Kraken Intelligence’s findings have shown that markets can initially fall in response to news about China. However, historically, BTC has rallied more than +50% over the 90 days following.
Long-term holders and whales may not have been all that accumulated BTC after the ban. Glassnode data shows that the number of BTC addresses with more than one coin has reached a four month high.
#Bitcoin $BTC Number of Addresses Holding 1+ Coins just reached a 4-month high of 813,311 Previous 4-month high of 813,293 was observed on 07 October 2021 View metric:https://t.co/s7tx1xxyz3 pic.twitter.com/0JvEo9N6mr
— Glassnode Alerts (@glassnodealerts), October 11, 2021
Marie Tatibouet is the chief marketing officer of cryptocurrency exchange Gate.io. She told Cointelegraph that Jerome Powell, the Federal Reserve Chairman, stated that the Fed does not intend to ban Bitcoin. This could have also led to the accumulation.
Unique Bitcoin addresses
Although Bitcoin’s price recovery could be explained by other factors, such as the U.S. response against China’s cryptocurrency ban; the number of unique Bitcoin addresses on the blockchain has been increasing.
Because any entity can create hundreds, if not thousands of addresses, it’s difficult to know how many people are using Bitcoin. Because most users only have one or two active addresses, unique address numbers can be used to gauge user levels.
Nick Jones, CEO of Zumo and cofounder of the cryptocurrency exchange and wallet Zumo, spoke to Cointelegraph. He suggested that unique address usage could increase as market participants have more certainty about what lies ahead.

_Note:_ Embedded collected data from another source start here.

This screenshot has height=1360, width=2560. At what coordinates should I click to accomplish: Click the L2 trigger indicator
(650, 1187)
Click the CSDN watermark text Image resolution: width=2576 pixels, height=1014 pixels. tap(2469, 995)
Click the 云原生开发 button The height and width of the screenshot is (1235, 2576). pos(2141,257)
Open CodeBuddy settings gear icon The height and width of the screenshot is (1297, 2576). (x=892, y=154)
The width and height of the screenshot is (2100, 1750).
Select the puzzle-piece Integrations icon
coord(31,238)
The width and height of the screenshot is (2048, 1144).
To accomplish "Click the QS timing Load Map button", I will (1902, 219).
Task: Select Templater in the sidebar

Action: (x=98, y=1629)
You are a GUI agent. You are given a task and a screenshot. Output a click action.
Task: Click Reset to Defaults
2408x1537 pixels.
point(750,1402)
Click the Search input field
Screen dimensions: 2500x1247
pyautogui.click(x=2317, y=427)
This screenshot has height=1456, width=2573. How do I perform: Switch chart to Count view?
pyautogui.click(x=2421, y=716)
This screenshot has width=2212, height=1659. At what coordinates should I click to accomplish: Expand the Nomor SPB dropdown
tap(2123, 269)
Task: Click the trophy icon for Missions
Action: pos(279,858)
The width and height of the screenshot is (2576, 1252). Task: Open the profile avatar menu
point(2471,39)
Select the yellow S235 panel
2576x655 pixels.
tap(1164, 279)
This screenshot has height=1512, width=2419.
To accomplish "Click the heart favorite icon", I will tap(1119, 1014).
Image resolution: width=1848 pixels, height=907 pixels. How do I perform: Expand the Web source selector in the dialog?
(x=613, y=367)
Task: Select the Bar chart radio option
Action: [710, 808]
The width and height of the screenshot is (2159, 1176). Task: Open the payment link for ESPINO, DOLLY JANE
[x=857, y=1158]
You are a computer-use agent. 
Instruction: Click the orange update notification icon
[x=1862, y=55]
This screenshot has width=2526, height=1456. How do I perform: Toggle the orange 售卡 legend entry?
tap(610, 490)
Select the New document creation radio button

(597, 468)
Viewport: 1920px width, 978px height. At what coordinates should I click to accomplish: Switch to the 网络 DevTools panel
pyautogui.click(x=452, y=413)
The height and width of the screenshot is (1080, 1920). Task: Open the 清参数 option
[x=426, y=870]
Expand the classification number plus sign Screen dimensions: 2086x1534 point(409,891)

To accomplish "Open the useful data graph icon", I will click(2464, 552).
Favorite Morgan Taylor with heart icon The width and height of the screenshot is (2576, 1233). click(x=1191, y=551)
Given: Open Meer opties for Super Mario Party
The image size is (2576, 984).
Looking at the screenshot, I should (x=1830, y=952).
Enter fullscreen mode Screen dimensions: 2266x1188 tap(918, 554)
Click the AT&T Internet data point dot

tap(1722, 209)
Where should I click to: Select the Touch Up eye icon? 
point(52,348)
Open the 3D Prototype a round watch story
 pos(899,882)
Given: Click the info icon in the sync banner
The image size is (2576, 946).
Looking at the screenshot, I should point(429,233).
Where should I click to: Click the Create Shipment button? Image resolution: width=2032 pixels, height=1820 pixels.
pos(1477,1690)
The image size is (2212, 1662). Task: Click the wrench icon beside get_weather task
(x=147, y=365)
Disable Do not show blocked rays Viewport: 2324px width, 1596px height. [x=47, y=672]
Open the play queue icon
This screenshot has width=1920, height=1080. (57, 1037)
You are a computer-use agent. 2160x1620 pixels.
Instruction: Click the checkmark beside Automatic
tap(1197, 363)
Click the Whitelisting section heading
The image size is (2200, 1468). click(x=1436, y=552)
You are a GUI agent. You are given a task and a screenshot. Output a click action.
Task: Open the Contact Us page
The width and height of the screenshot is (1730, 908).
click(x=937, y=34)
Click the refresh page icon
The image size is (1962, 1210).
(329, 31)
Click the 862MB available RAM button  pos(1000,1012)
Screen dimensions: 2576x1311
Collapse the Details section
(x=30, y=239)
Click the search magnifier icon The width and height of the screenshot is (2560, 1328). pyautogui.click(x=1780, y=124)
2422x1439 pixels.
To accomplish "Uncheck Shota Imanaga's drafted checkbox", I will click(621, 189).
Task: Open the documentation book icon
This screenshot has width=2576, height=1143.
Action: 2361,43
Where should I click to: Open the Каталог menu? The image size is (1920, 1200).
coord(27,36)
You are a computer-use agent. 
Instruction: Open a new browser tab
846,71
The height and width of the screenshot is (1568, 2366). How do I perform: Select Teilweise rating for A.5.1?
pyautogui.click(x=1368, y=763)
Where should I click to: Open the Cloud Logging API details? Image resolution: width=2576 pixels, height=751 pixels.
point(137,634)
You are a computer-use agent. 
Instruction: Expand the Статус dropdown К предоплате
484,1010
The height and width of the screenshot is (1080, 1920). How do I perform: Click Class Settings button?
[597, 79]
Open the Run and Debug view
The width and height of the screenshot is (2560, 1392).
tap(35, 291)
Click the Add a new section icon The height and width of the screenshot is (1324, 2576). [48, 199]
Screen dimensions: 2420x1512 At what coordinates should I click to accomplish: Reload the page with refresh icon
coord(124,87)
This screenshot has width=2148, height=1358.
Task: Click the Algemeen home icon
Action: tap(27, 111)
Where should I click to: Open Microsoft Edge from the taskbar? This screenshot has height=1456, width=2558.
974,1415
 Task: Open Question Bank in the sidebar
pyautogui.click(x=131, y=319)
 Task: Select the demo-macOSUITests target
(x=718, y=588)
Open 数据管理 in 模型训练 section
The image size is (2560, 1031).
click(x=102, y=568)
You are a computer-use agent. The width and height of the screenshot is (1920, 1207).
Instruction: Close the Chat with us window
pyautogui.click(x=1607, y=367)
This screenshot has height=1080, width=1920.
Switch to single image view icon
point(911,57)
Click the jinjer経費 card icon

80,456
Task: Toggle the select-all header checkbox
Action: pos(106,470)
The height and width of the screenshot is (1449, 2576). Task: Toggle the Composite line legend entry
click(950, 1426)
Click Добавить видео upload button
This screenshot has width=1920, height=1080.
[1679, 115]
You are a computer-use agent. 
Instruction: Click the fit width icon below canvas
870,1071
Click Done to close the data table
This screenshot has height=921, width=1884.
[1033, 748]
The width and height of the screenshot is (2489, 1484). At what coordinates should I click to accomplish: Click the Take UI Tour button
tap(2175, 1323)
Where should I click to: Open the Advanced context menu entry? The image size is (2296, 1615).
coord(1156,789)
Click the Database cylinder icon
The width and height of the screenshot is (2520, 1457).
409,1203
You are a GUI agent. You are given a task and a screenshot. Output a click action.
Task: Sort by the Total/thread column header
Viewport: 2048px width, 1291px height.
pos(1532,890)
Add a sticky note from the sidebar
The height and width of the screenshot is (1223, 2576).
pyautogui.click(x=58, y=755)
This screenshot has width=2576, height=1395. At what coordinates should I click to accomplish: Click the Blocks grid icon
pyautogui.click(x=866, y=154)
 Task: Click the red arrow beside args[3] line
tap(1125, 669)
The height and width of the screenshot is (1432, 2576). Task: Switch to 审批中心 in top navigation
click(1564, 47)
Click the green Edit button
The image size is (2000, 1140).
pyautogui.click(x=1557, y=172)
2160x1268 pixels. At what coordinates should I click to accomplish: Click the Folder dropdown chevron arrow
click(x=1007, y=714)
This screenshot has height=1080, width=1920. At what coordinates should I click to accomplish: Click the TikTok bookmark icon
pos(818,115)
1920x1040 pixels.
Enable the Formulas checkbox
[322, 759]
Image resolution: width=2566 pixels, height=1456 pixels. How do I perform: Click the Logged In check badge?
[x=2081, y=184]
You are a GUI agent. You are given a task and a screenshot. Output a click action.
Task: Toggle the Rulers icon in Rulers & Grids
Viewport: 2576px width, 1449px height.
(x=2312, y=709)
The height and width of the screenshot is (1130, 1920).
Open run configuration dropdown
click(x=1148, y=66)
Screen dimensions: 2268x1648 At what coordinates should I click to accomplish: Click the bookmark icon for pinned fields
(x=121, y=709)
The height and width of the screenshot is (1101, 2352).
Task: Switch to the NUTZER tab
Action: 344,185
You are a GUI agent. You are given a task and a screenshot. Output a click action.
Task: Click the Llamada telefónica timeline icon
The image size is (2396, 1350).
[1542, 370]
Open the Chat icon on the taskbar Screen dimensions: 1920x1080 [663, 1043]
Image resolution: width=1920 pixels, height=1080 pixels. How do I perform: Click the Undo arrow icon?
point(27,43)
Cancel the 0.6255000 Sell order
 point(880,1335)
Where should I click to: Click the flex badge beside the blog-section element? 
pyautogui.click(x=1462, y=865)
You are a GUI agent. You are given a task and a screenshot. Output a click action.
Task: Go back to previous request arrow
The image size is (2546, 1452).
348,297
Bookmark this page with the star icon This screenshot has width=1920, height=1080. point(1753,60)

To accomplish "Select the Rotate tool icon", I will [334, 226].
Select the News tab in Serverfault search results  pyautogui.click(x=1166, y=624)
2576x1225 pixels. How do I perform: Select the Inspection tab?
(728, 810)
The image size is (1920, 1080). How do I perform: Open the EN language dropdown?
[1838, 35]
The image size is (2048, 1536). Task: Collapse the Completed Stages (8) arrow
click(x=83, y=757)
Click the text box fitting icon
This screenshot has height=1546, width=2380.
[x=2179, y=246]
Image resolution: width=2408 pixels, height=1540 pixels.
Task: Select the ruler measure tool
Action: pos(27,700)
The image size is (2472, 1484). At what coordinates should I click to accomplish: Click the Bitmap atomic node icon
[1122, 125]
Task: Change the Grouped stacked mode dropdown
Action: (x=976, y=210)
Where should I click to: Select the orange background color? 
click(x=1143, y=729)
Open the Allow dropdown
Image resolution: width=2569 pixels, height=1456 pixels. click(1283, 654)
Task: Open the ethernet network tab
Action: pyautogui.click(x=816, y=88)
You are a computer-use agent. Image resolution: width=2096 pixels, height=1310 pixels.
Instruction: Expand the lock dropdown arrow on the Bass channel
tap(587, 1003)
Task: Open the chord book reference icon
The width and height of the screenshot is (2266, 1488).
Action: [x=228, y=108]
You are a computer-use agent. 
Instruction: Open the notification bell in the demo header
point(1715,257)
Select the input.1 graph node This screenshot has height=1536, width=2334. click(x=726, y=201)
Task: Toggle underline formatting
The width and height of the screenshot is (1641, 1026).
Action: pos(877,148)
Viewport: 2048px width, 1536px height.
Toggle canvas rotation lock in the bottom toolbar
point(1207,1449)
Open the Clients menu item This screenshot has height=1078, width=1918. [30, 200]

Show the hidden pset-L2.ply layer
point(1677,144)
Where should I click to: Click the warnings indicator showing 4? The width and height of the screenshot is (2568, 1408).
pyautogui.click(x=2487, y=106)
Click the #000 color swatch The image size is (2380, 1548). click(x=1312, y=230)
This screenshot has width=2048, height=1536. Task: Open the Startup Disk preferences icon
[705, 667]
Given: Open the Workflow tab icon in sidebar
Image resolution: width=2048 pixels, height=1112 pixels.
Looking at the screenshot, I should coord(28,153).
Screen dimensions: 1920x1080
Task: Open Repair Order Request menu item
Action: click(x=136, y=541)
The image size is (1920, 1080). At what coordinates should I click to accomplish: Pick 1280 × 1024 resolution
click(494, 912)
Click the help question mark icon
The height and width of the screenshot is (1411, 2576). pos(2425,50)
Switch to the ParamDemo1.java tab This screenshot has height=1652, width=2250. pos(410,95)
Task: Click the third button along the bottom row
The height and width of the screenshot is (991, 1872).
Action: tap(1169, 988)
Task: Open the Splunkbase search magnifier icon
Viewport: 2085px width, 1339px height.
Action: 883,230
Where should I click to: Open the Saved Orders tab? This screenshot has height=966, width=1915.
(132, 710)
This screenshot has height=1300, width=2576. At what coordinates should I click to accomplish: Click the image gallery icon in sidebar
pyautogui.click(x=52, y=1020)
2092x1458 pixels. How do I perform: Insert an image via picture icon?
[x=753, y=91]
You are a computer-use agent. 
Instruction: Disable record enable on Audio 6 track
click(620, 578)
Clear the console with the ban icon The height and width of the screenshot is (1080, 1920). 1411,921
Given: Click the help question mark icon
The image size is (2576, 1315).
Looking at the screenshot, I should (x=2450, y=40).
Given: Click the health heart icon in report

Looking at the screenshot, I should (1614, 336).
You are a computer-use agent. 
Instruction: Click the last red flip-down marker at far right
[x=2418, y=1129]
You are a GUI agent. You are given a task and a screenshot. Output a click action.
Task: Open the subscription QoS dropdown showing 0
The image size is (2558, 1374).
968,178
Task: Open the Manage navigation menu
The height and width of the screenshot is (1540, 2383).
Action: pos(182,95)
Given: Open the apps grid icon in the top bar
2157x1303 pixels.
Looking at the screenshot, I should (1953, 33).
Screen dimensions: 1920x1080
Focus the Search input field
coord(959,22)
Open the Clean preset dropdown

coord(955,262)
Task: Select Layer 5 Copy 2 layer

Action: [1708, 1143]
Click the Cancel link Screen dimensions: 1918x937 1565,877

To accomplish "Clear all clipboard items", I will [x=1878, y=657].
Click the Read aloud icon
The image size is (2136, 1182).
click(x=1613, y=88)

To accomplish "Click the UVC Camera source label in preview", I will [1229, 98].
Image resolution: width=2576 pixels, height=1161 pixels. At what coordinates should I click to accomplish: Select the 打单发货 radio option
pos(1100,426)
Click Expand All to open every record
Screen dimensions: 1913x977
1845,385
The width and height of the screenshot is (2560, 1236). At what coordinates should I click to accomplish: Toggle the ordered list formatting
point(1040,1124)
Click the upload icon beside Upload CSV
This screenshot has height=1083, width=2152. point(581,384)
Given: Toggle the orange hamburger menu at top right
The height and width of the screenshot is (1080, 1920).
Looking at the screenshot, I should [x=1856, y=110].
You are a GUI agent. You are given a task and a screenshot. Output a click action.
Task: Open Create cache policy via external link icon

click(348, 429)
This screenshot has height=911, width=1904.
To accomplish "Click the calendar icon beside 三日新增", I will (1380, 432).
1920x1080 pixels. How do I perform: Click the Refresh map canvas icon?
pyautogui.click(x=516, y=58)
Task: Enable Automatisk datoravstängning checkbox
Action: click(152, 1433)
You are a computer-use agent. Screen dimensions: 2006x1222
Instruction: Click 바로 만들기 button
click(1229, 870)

Markets crave certainty. China’s ban on crypto has been a constant headline for many years. Making a clear break provides much-needed clarity, and can be easily absorbed over the long-term, as we saw earlier this year with the forced relocation from China of its mining infrastructure.
The entrepreneur said that China’s central bank digital currency is not a coincidence, suggesting that this move was not “any fundamental statement about crypto or the blockchain” but rather was meant to encourage the adoption of its digital currency.
Jack McDonald, CEO at crypto-asset custodian Standard Custody and Trust said that China’s ban was a “good sign for crypto confidence,” but suggested that market activity has been increasing since cryptocurrency markets have historically trended upwards in the last quarter.
McDonald’s offered another explanation for the increase in unique addresses:
“It was moves like these that inspired Satoshi and motivated him to create Bitcoin as an alternative to government-issued, controlled fiat currencies. China has had capital controls that are strict on its citizens for a long time. Therefore, it is understandable that they would ban crypto. This has been a common way its citizens escape capital controls.
Whether the cryptocurrency market participants gained confidence after China’s ban or simply ignored it, and expect upward momentum in Q4, of whether they adopted crypto to escape capital control controls, one thing remains certain: The market is recovering.